Thursday, June 7, 2012

To you will I offer a sacrifice of thanksgiving...


What do we do when we come together to celebrate Eucharist?  
We say, “YES!”

This Sunday’s readings highlight what it means to say yes to relationship with God, to accept the covenant God offers God’s people.  When, in Exodus, Moses brings the Ten Commandments down to the people, they say yes, twice:  We will do everything that the LORD has told us, and, All that the LORD has said, we will heed and do.  Moses joins ritual action to the words spoken, sprinking the people with the blood of a young bull; blood thus seals the covenant between God and man.

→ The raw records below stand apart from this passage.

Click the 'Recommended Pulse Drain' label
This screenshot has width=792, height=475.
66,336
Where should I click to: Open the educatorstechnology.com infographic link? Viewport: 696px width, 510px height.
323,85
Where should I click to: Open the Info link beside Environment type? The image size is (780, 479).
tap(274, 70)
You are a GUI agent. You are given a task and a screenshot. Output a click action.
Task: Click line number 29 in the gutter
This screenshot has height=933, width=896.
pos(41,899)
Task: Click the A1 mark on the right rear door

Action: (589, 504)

If the blood of animals constituted effective sacrifice in the Old Testament, how much more so the blood of Christ?  This week’s Gospel presents the Words of Institution we hear every week at Mass:  Jesus takes bread, blesses and breaks it, and gives it to the disciples, then shares a cup of wine, the blood of the covenant, with them as well.  In this foundational act of our faith, Jesus broadens the meaning of covenant, drawing the disciples – then and now – into a new covenant, a permanent covenant with God that promises salvation to those who are called.  Hebrews tells us that it is Jesus’ blood, shed for us, that obtains our eternal redemption.  It is a new covenant that offers a sufficiency the disciples never knew was possible.

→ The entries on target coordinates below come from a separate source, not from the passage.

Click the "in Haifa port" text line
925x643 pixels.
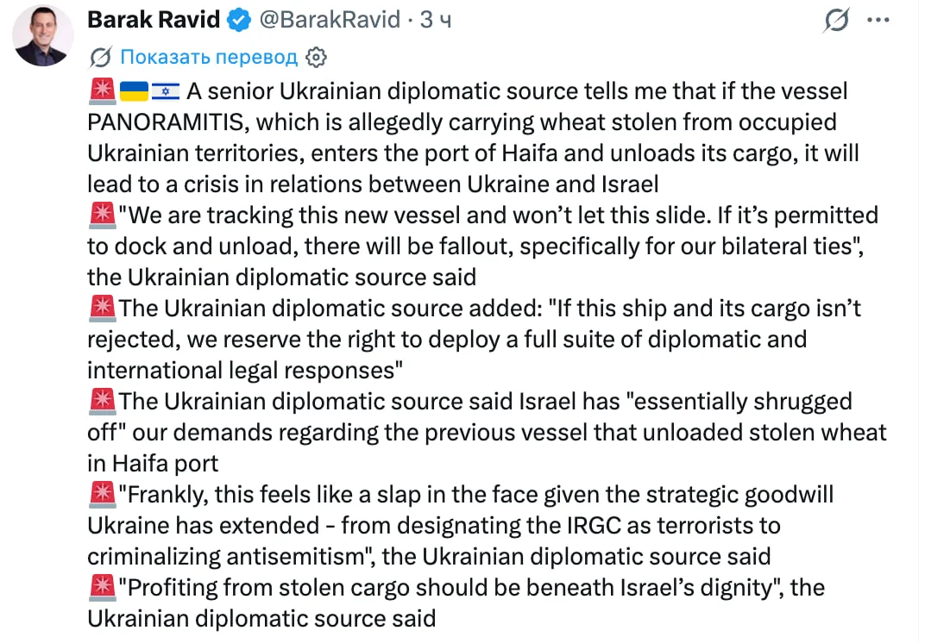(153, 463)
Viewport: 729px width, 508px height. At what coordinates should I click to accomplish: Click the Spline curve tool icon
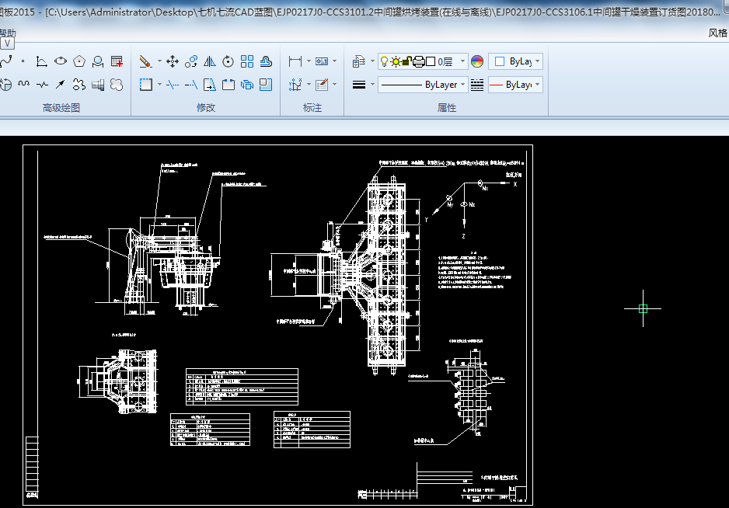(x=6, y=61)
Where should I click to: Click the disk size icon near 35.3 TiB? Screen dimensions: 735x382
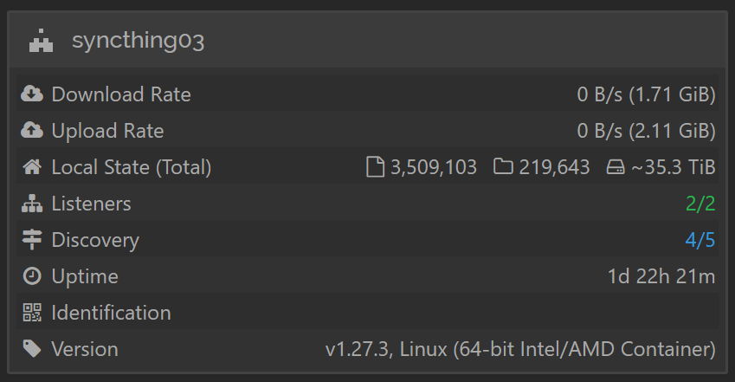pos(616,167)
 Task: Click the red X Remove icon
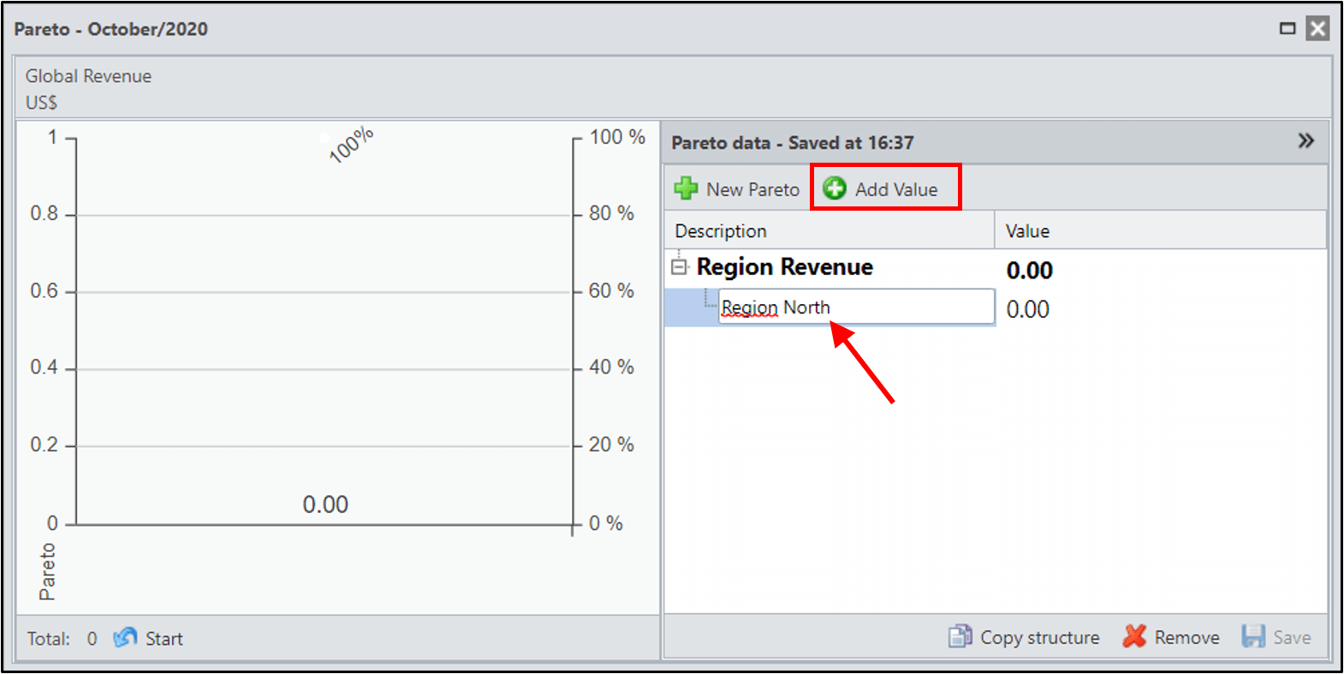(x=1135, y=636)
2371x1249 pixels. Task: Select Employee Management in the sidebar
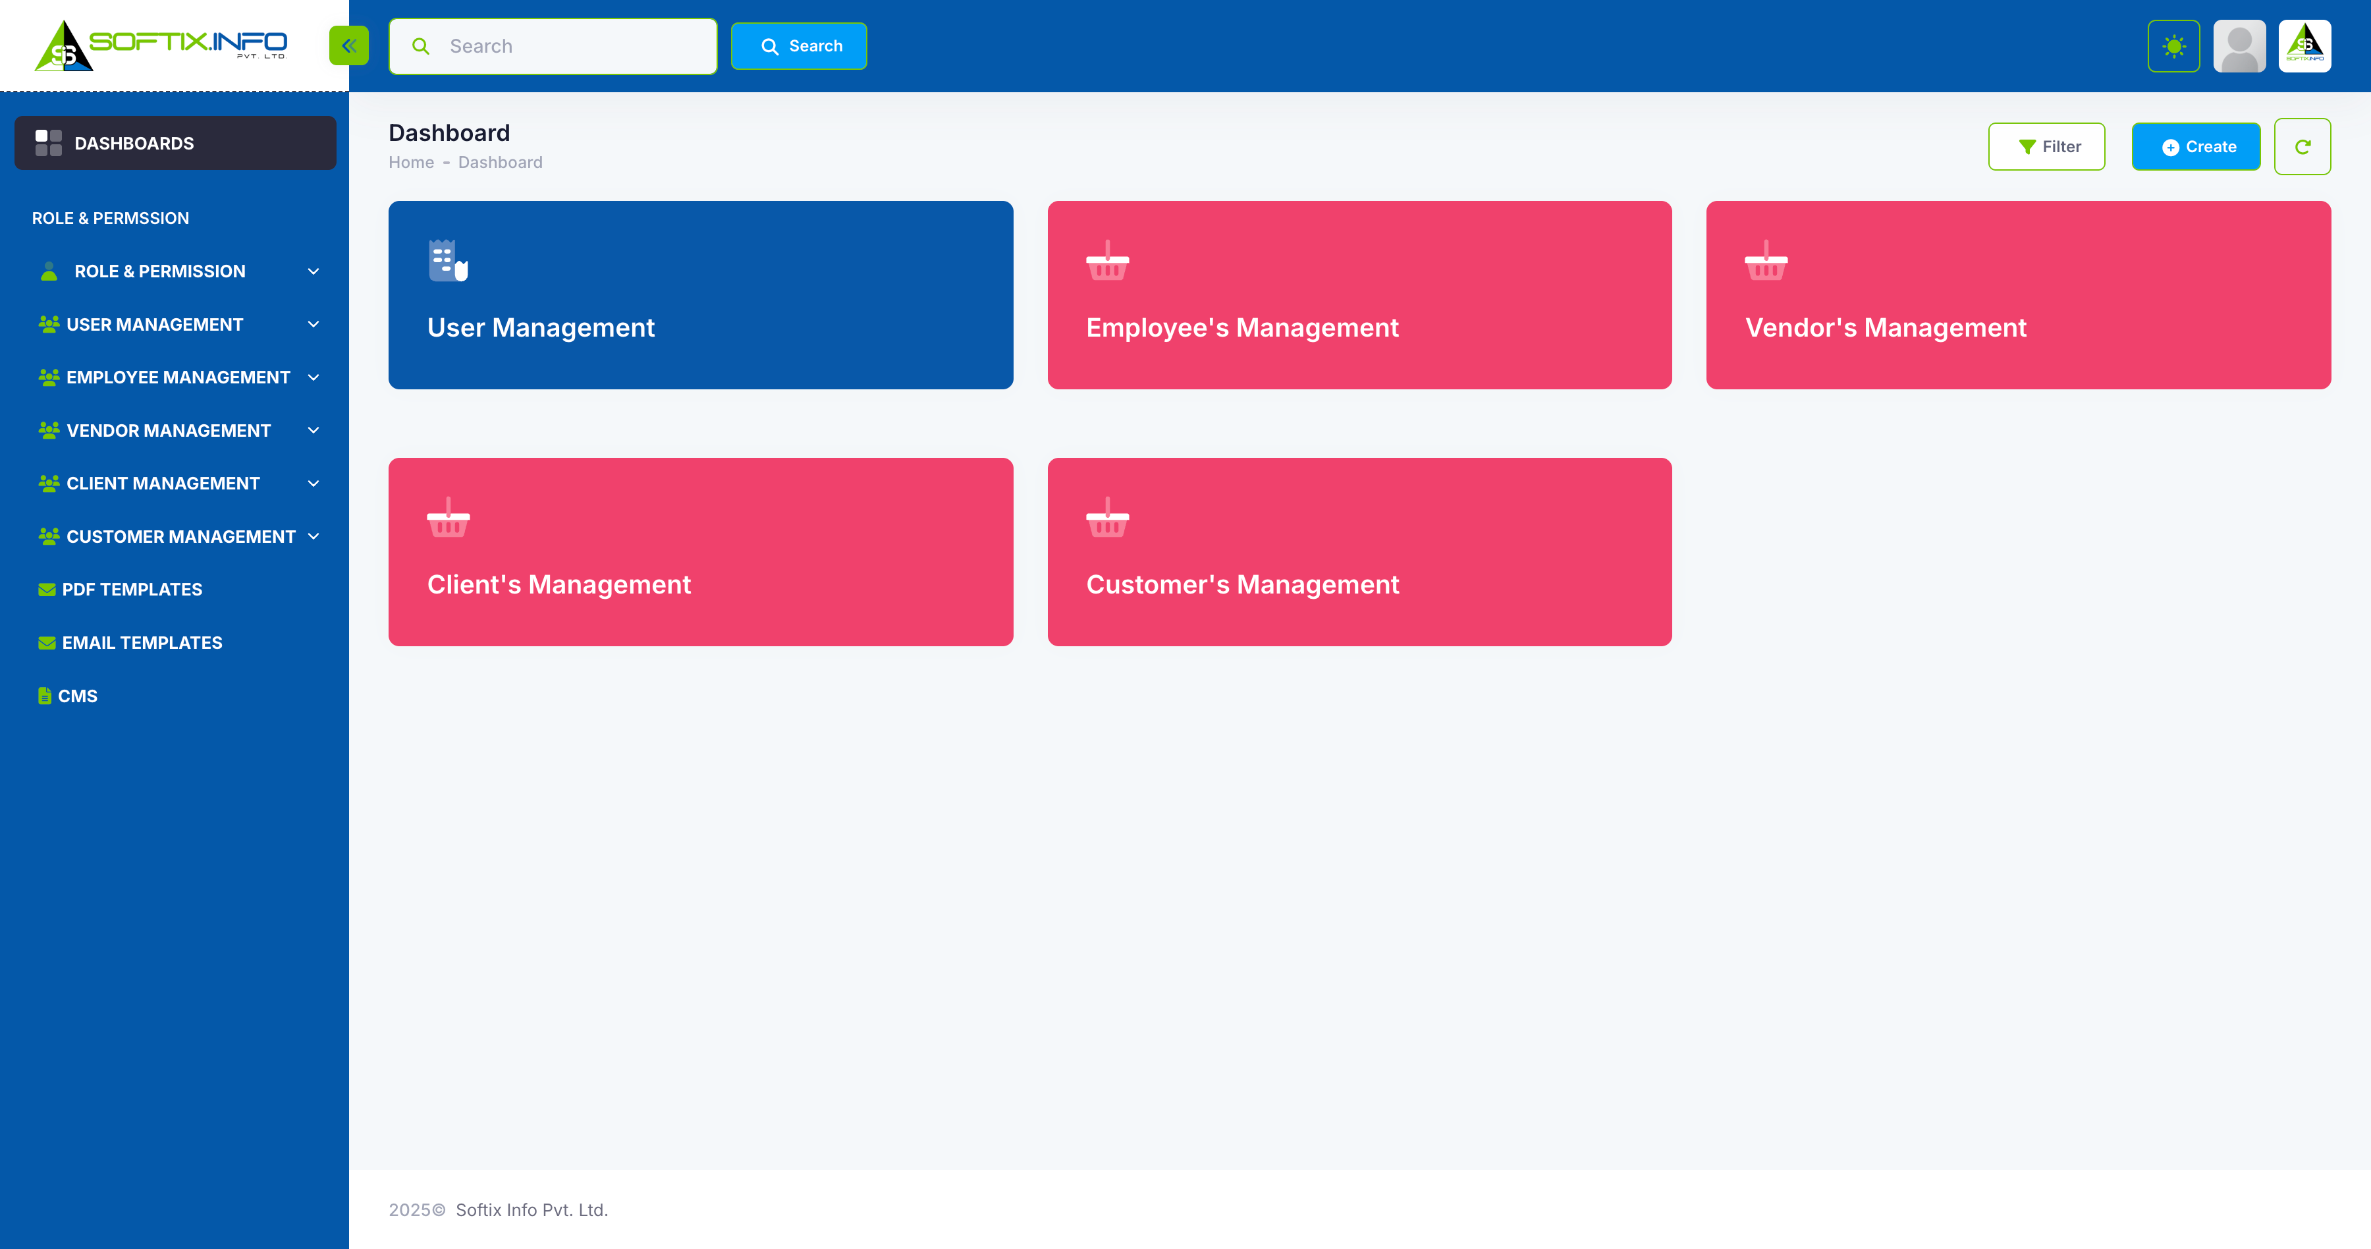pos(178,377)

Sunday’s celebration, the Feast of the Most Holy Body and Blood of Christ, celebrates our faith in Jesus’ real presence in the Eucharist:  God is present in the flesh, Jesus is Emmanuel, God with us, in Eucharist.  This is why it is so, so important that we do our part, that we respond to the call with a resounding YES!  Our Amen, our affirming prayers, our participation in singing a hymn (just like the disciples in the Gospel) – our YES, in other words, tells everyone around us that we are participants in the sharing, that we are fully invested in the action that is Eucharist, a sacrifice of thanksgiving… in the presence of all God’s people (Psalm 116).


(The above reflection is based on notes from Fr. Pat's Thursday night Scripture class.)